**** Record set ****

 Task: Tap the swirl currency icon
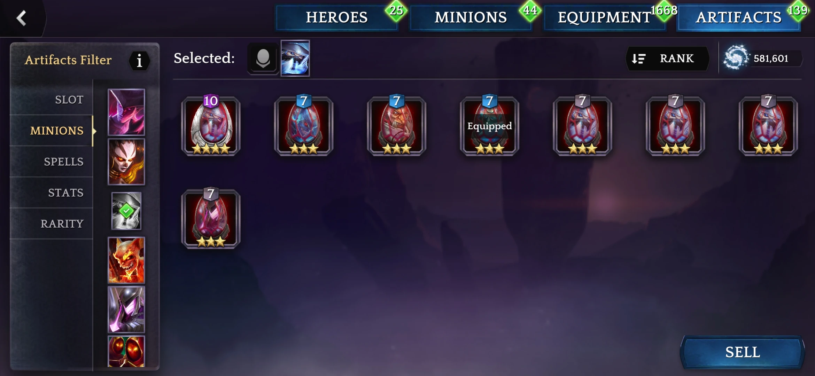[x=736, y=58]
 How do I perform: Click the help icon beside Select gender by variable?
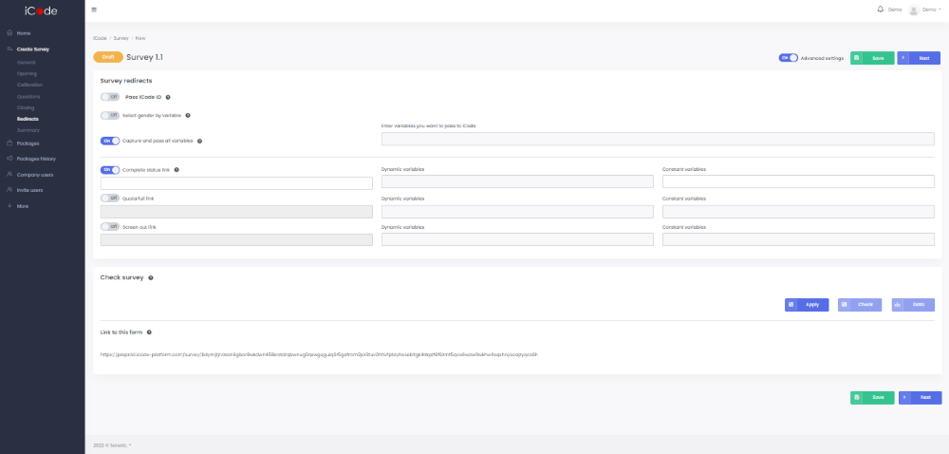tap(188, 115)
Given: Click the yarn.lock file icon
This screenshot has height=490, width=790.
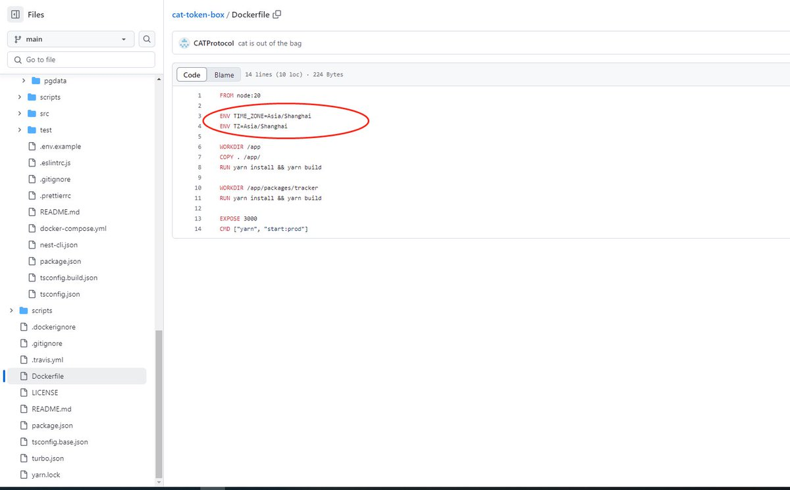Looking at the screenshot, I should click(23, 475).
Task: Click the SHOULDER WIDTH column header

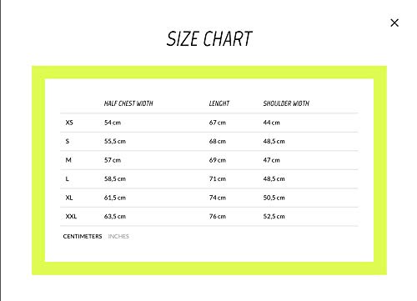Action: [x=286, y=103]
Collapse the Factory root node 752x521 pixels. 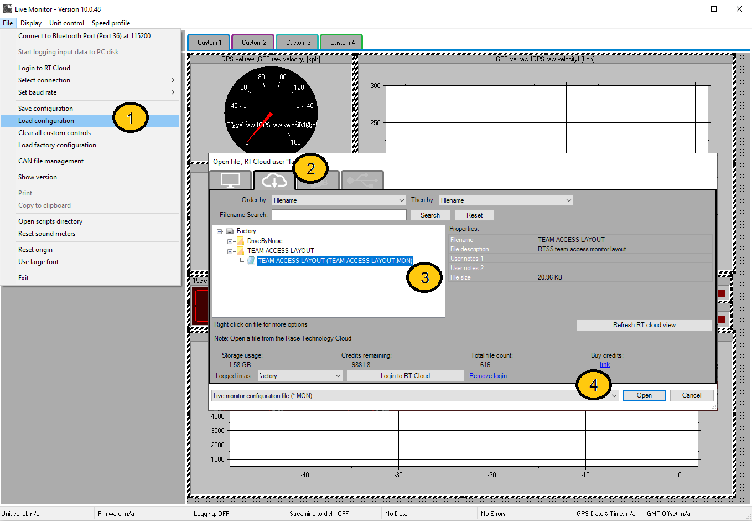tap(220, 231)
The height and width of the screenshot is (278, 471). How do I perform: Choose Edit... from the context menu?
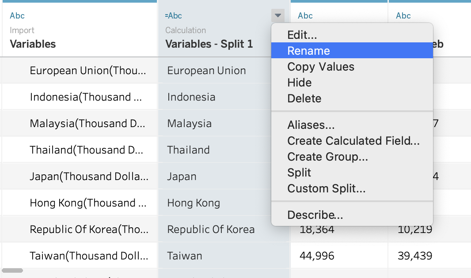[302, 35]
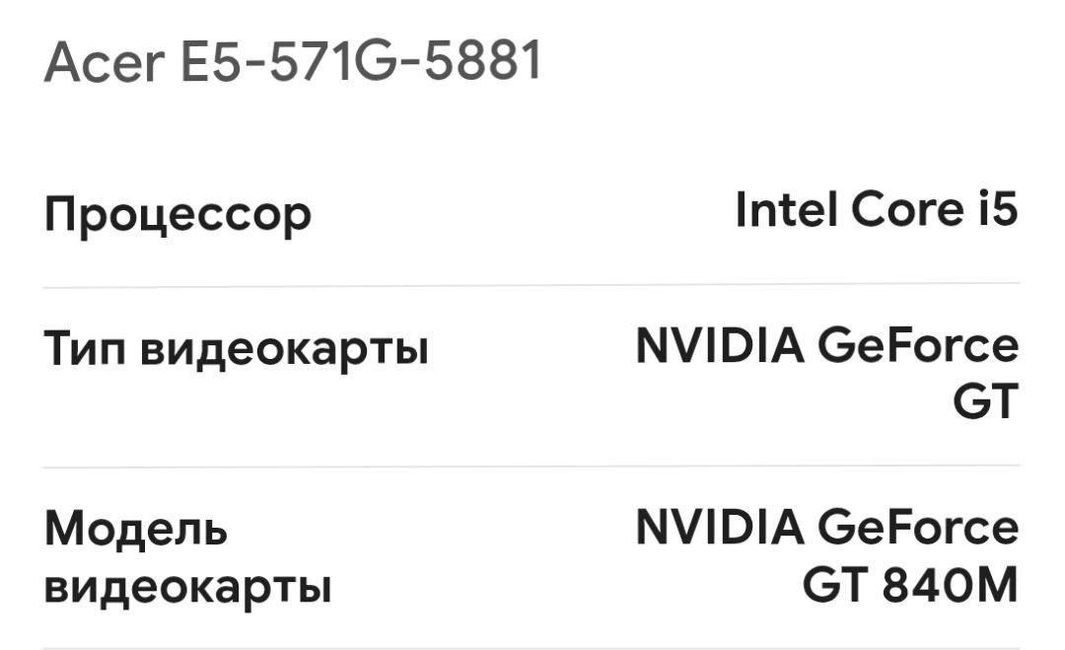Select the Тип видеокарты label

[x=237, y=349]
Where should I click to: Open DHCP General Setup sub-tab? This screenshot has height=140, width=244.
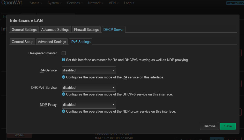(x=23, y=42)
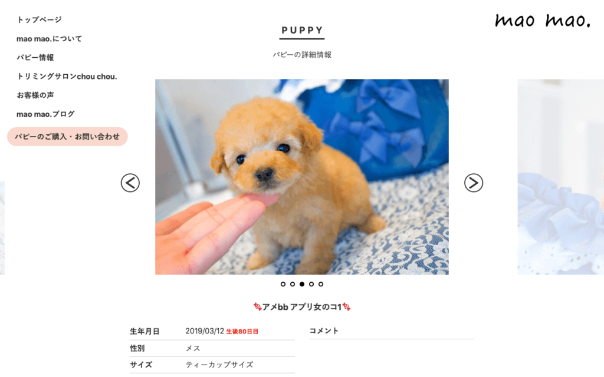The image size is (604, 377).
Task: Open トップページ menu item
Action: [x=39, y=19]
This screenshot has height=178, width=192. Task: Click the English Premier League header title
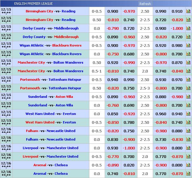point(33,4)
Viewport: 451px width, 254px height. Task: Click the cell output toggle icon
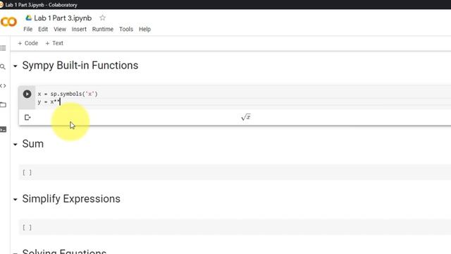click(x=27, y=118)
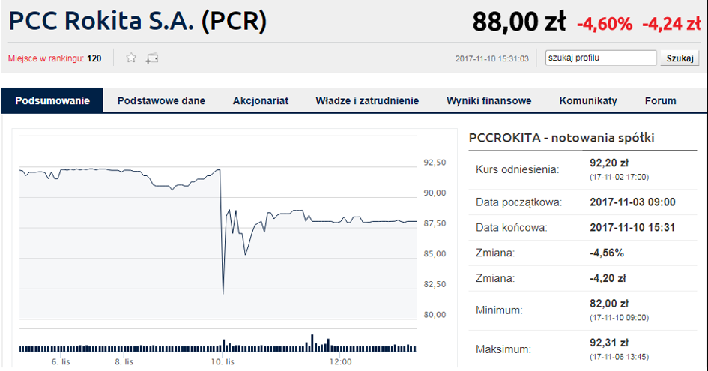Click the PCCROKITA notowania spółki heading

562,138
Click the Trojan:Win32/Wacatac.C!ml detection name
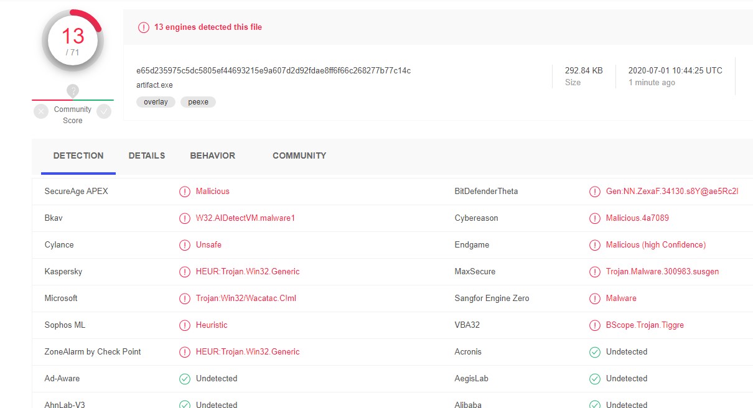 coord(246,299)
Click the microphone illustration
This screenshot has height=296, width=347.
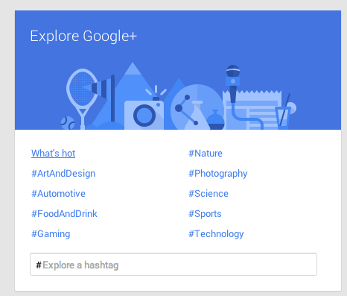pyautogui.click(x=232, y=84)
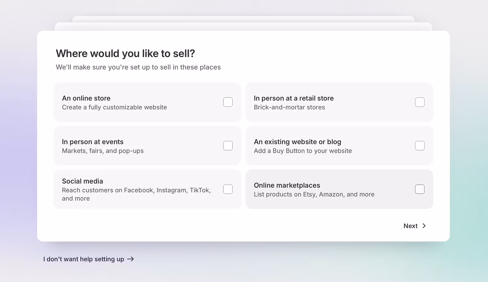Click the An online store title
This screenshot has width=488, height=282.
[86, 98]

****

> [Task description]:
Return only the lines from the one containing "Click the microphone illustration" through the last line of the entries above, exactly as written and without pictures.

> [Problem solution]:
Click the microphone illustration
This screenshot has height=296, width=347.
pyautogui.click(x=232, y=84)
Click the An online store title
This screenshot has width=488, height=282.
[86, 98]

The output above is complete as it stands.